The India AI Impact Summit 2026 is taking place at Bharat Mandapam in the capital and has brought together a large gathering of international policymakers, technology entrepreneurs, and senior figures from the industry. Events of this kind tend to present themselves as milestones, and this one is no exception, drawing attention not only for its subject but also for the range of people in attendance. Among them is Sara Hooker, co-founder and chief executive of Adaption, an artificial intelligence company headquartered in San Francisco.
The ‘Bata’ Discovery That Sparked Social Media Buzz
During her stay in Delhi for the summit, Hooker found herself struck by an unexpected detail of everyday life. She shared on social media her surprise at coming across a Bata store in the city. Posting a photograph of the outlet, she wrote “I grew up with Bata shoes in Eswatini and in Mozambique. Had no idea it was such a universal brand.”

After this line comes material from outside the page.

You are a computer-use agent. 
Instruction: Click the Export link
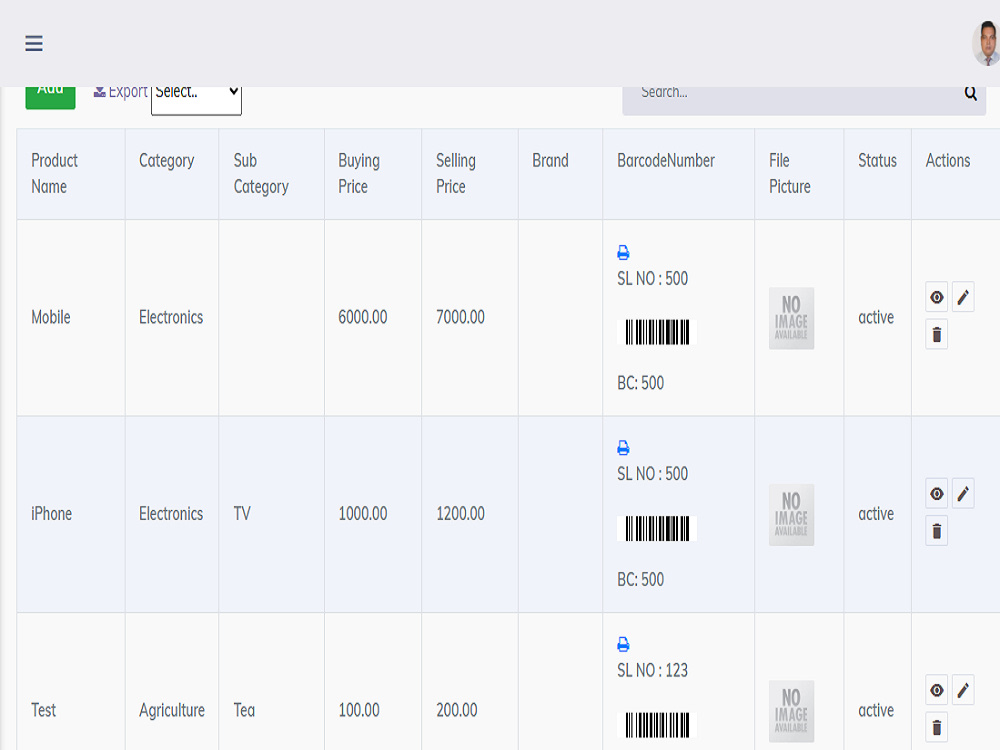[x=119, y=91]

She went on to note that she had not previously understood how extensive the company’s international footprint was. Bata was founded in 1894 in Zlín, then in Czechoslovakia, by Thomas Bata, and over the decades it has grown into a global footwear business. Today, it operates more than 6,000 stores around the world and works with roughly 100,000 independent dealers and franchise partners. Its retail presence appears under several formats, including City Stores, Family Stores, Angela Stores, and AW Lab Stores, all variations of a brand that has quietly made itself familiar in many parts of the world.
Hooker’s remark set off a small stream of replies, many of which revealed how deeply the brand had lodged itself in personal memory. One user observed “We grew up with Bata shoes — all my school shoes were Bata.” Another replied with the pointed comment “Sara, 99.99% of people in India would not know Bata is NOT an Indian brand.”
A third response took the thought further, saying “Bata is such an integral part of our lives here in India that most people think it is an Indian company.” Someone else summed it up more simply, calling Bata “one of India’s most loved brands.”
Delhi Moments Beyond Artificial Intelligence
Beyond the image of the shoe store, Hooker shared a few other impressions from her time in the capital. In one post, she included a photograph taken while her car was stalled in traffic, with India Gate visible in the distance, and remarked that long waits on Delhi’s roads at least offer time to notice familiar landmarks. In another, she turned her attention to a packet of Parle-G biscuits, describing them as the most widely eaten biscuits in the world, and adding, with a note of admiration, that the “G” stood for genius.
Inside the India AI Impact Summit 2026
The India AI Impact Summit 2026 is underway at Bharat Mandapam in New Delhi and has been presented by its organisers as one of the largest international assemblies devoted to artificial intelligence. It was formally opened to the public on February 17, following an inauguration by Prime Minister Narendra Modi earlier that week. The tone of the occasion has been one of ambition and assurance, as is often the case when governments and industry meet to discuss the future.
The gathering is set to continue until February 21, 2026, and has attracted technology executives, policymakers, and researchers from several countries. The discussions range from commercial applications to questions of governance, though much of the language surrounding them remains abstract.
Who Is Sara Hooker?
Sara Hooker is the co-founder and chief executive of Adaption, a company based in San Francisco. She also heads Cohere Labs, the research division of the artificial intelligence firm Cohere. Earlier in her career, she worked at Google Brain and built a reputation in machine learning research, particularly in areas such as model efficiency, fairness, interpretability, and robustness.
Her work concerns itself with making large language models more efficient and dependable, and less prone to misuse. In addition to her corporate roles, she serves on Kaggle’s ML Advisory Research Board and sits on the World Economic Forum’s council on the Future of Artificial Intelligence. The summit, which continues through February 21, has thus become a meeting point for those who shape not only the tools of artificial intelligence but also the terms on which they are discussed.
Final Words
The India AI Impact Summit 2026 was perhaps intended to be a noble discussion on algorithms, governance and future of artificial intelligence, but a simple shoe store had taken a piece of the cake. The open-minded surprise of Sara Hooker at seeing Bata in Delhi was a wake-up call that even the most global technology giants may be taken by the silent infiltration of the daily brand.
Between the talk about the efficiency of models and the strength of AI, there was the traffic at India Gate, a pack of Parle-G, and a lost childhood memory related to a pair of school shoes. With policymakers arguing about the future of AI, the Bata moment by Hooker highlighted something very human, in a world that is quickly moving towards artificial intelligence, it is the familiar things that bind us together the most.